Start of Provided data

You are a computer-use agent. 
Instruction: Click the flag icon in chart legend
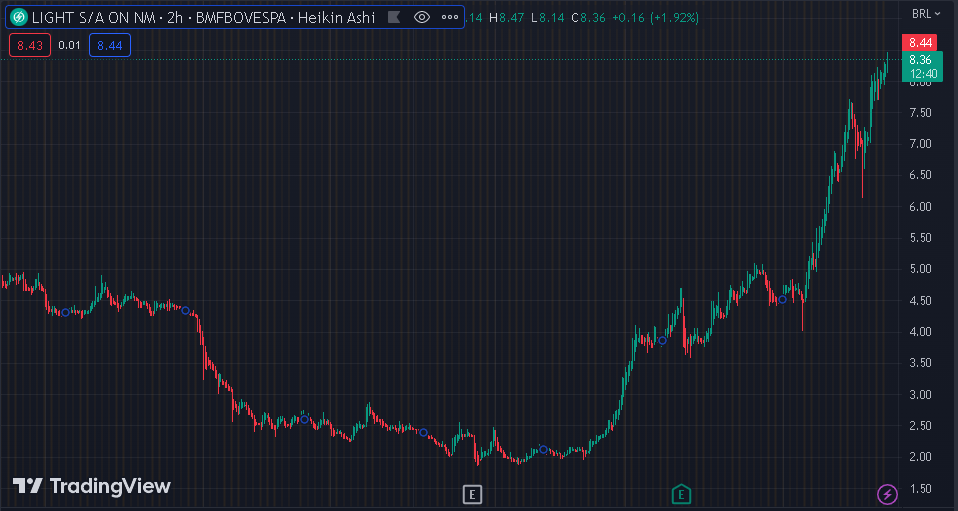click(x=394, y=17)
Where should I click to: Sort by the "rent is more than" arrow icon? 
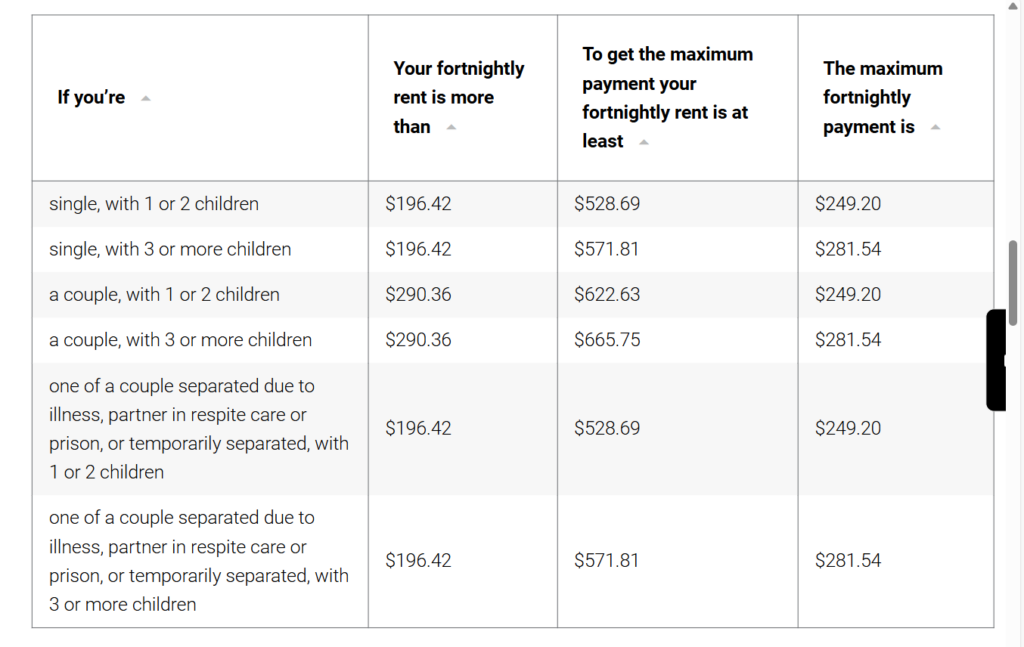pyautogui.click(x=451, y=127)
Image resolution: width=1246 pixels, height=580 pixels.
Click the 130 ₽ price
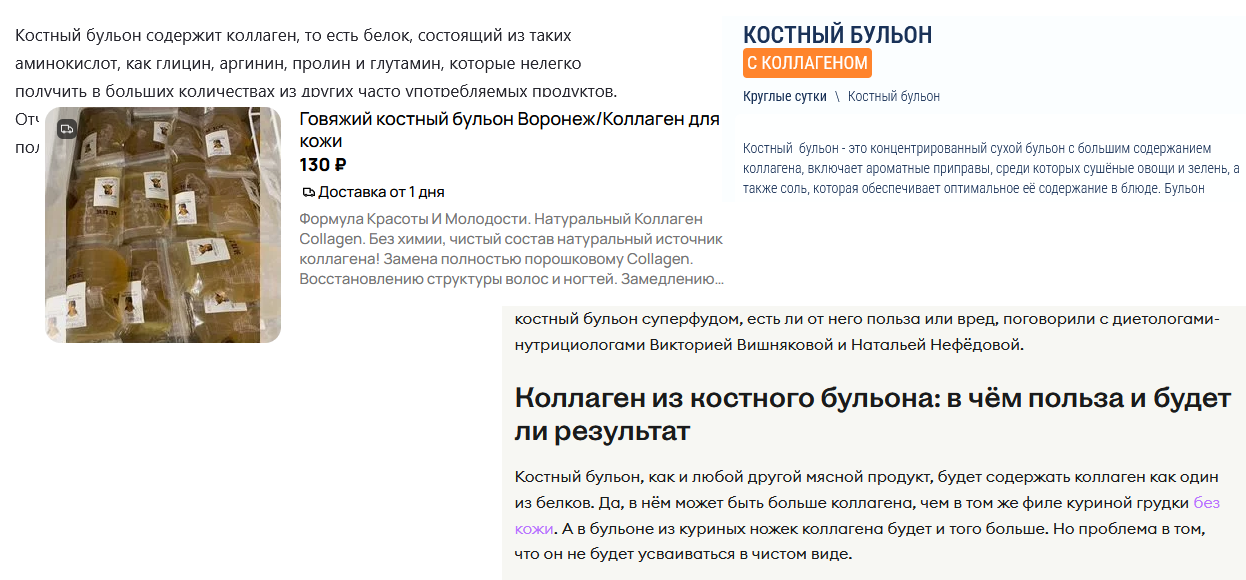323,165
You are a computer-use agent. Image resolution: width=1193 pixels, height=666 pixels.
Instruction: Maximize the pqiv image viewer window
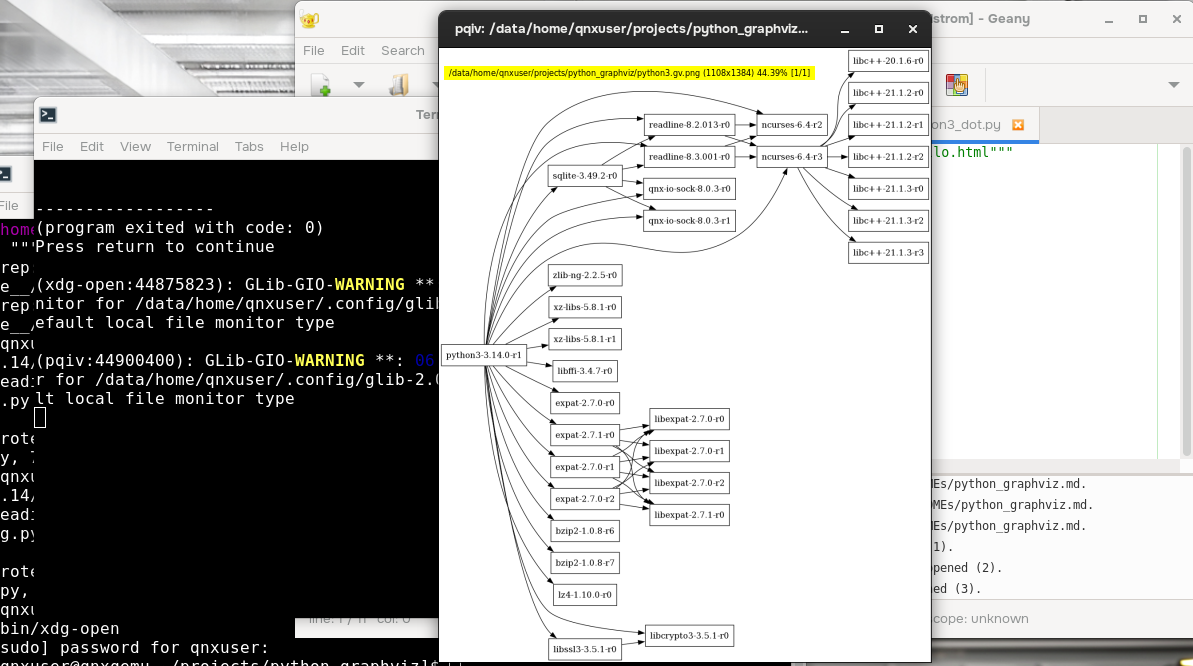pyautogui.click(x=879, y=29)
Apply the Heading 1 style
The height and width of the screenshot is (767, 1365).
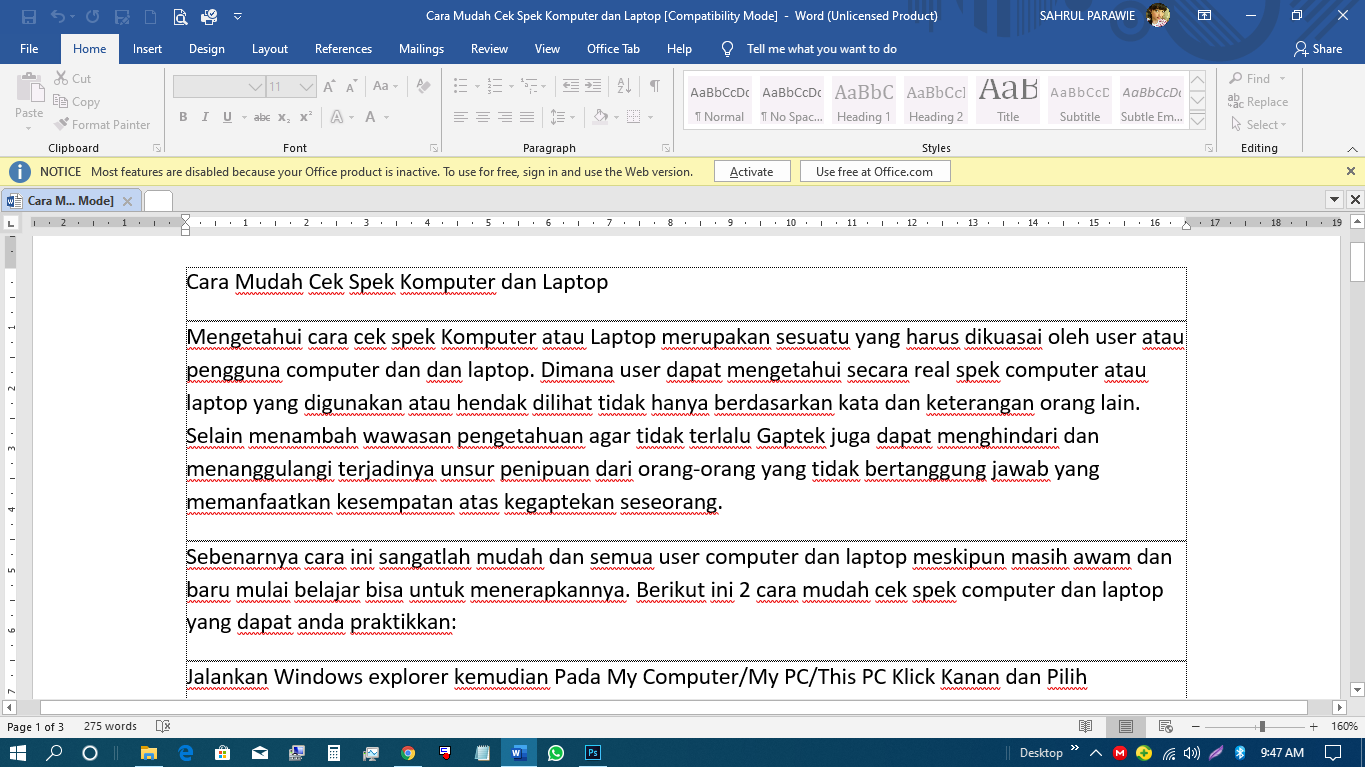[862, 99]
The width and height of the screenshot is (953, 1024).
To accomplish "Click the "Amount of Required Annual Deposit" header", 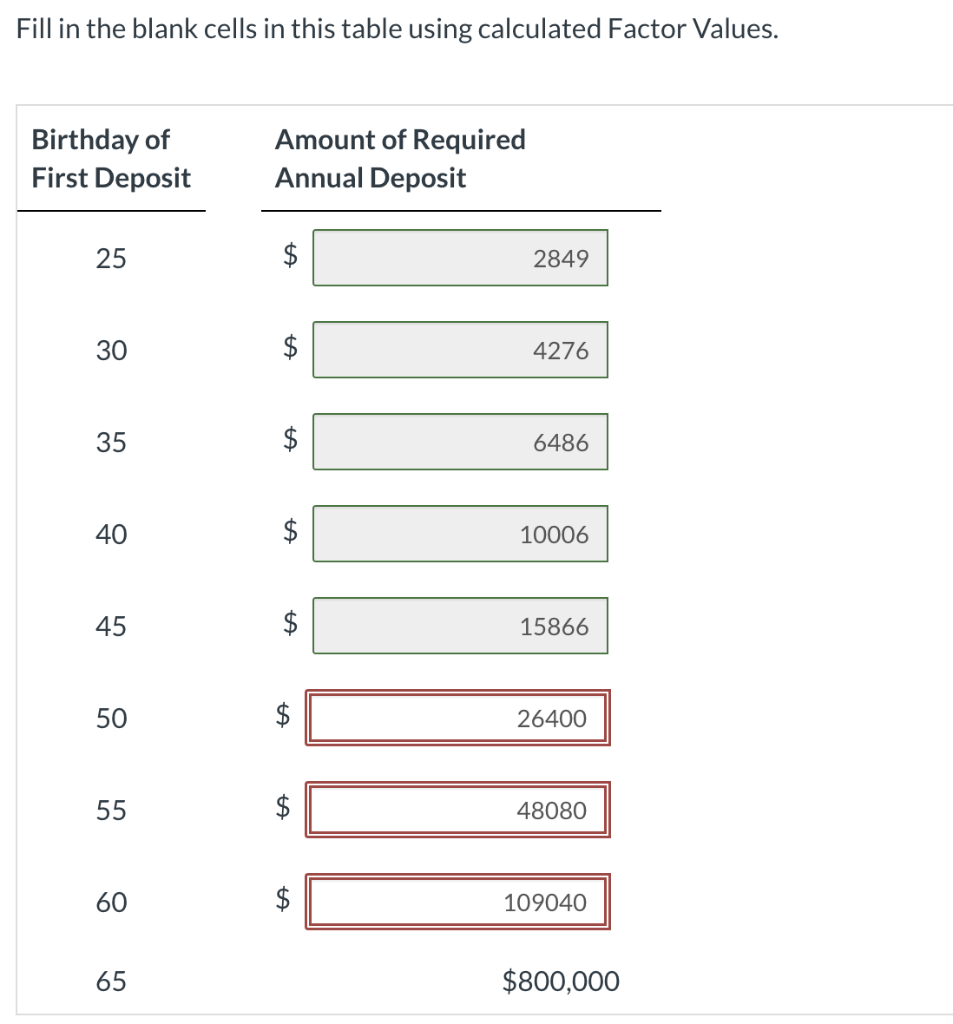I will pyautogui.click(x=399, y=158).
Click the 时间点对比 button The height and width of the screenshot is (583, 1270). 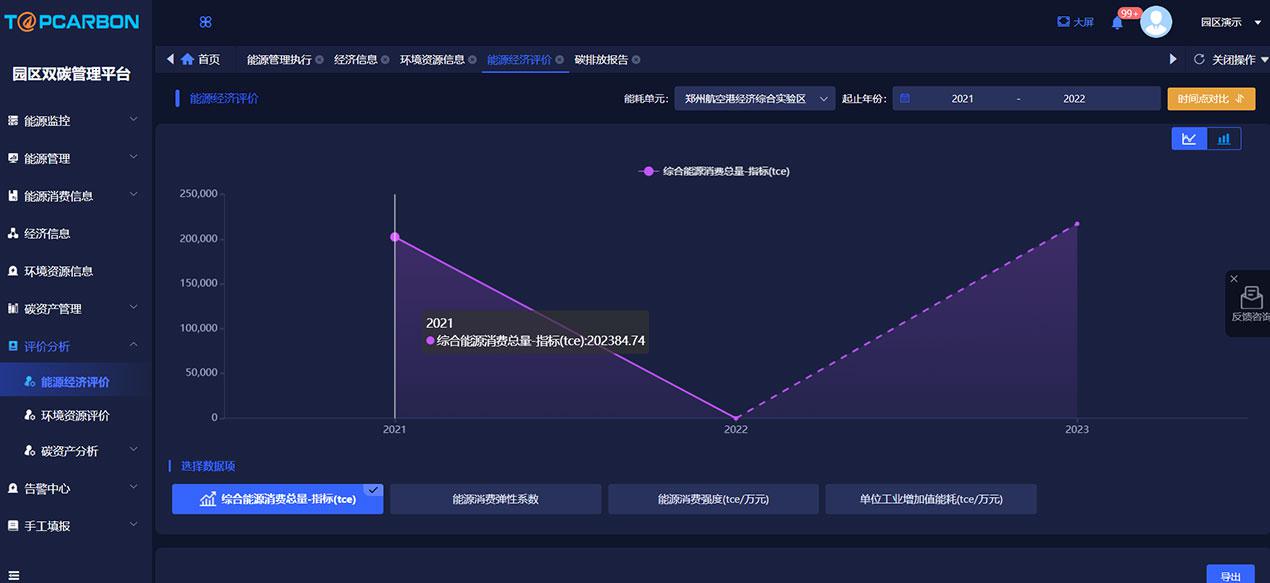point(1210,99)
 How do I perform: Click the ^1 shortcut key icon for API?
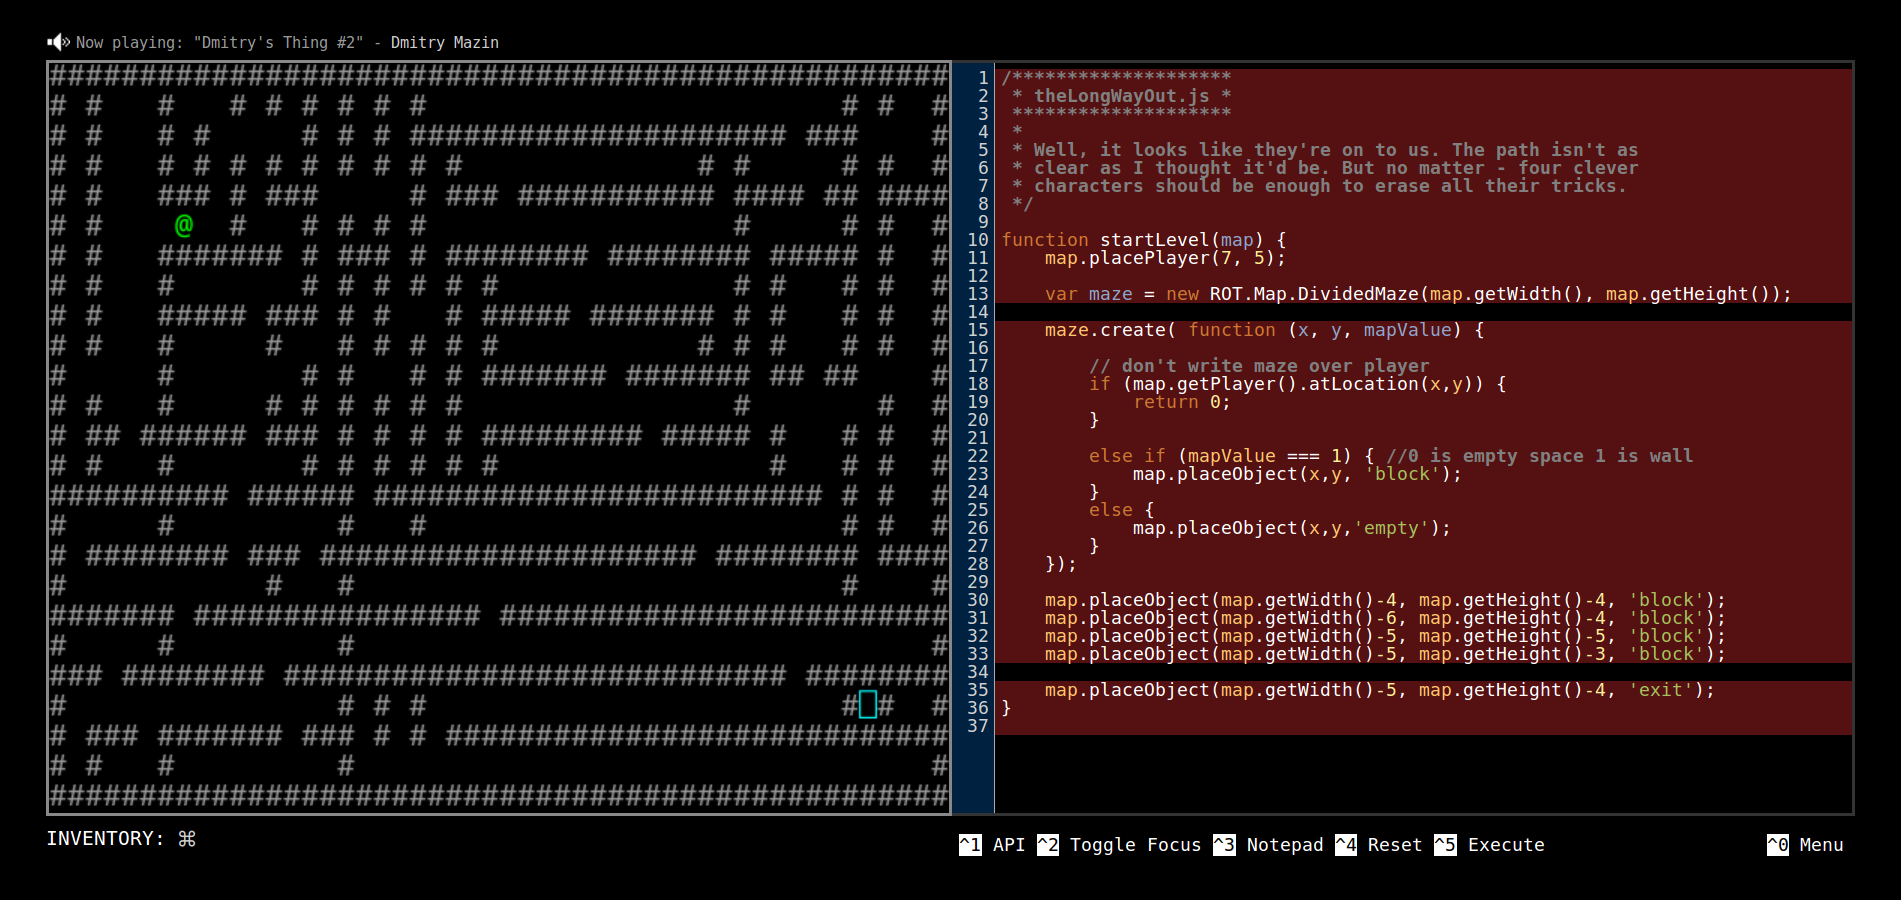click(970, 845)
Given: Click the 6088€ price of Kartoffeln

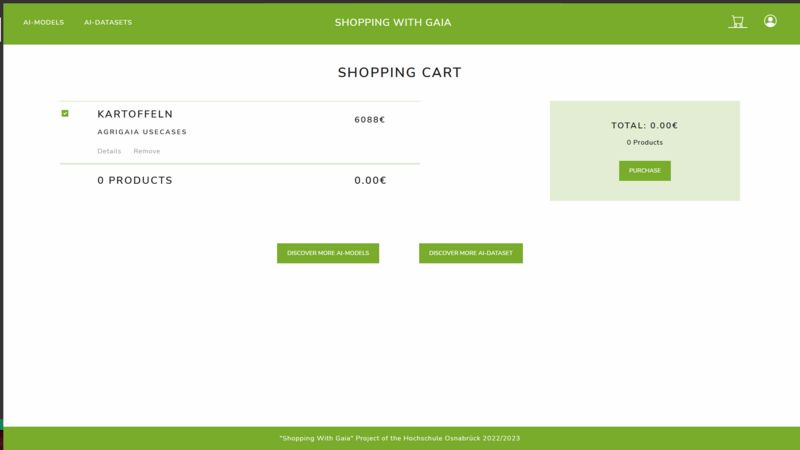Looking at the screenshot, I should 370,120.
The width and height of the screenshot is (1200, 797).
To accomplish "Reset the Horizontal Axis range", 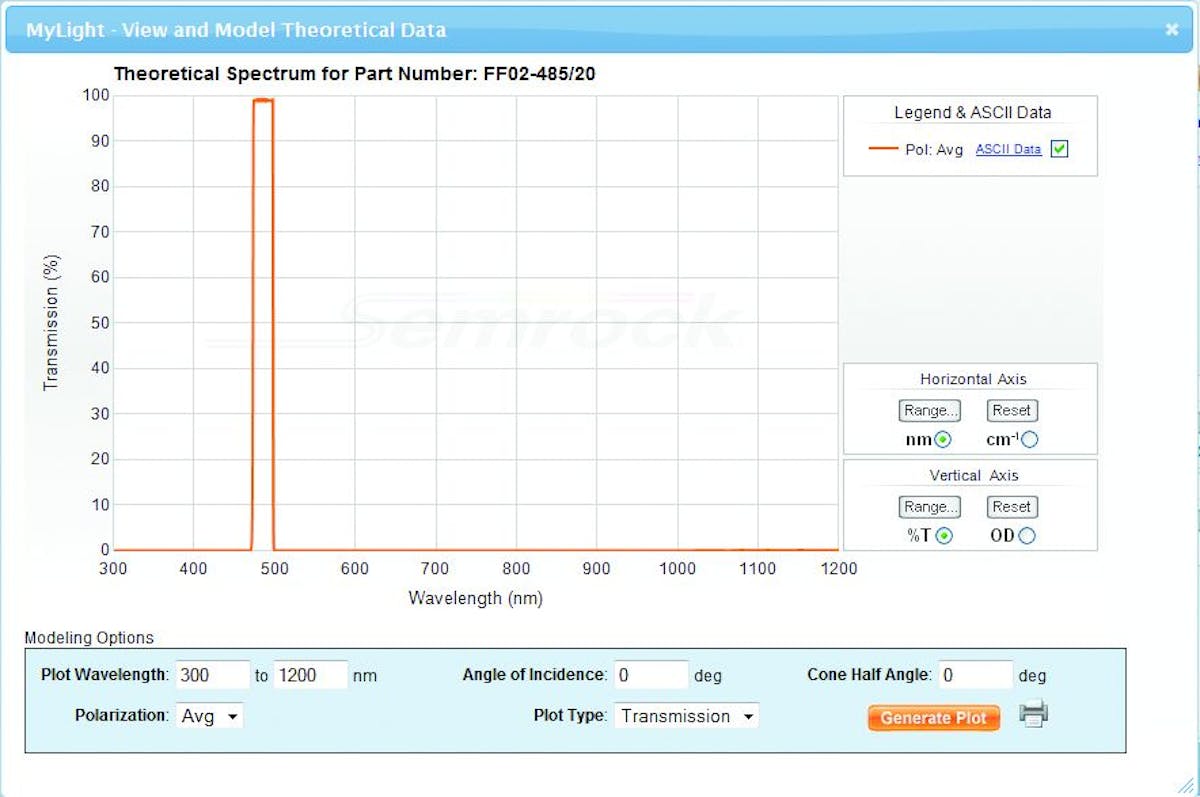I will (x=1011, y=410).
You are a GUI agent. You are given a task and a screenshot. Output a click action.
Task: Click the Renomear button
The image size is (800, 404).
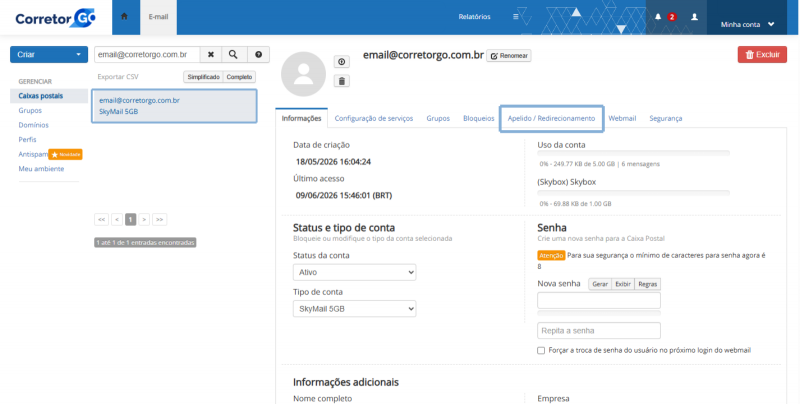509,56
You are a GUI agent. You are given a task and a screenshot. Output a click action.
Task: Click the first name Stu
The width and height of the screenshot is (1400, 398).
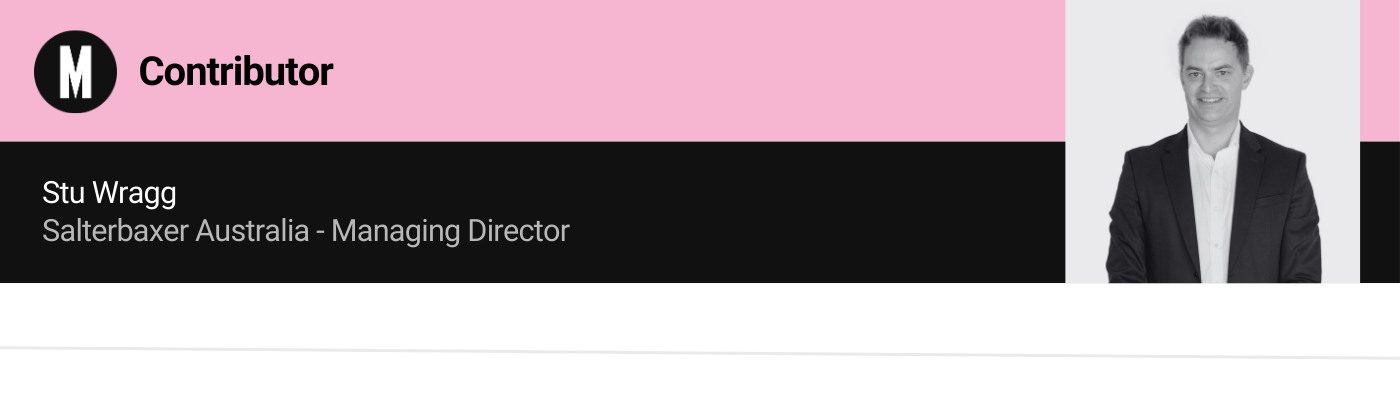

End of Provided data

- [Problem description]
Check each line of the records for the string "pixels" and copy those that have it.

- [Solved exercise]
Image resolution: width=1246 pixels, height=580 pixels.
You are a computer-use agent. Image resolution: width=1193 pixels, height=666 pixels.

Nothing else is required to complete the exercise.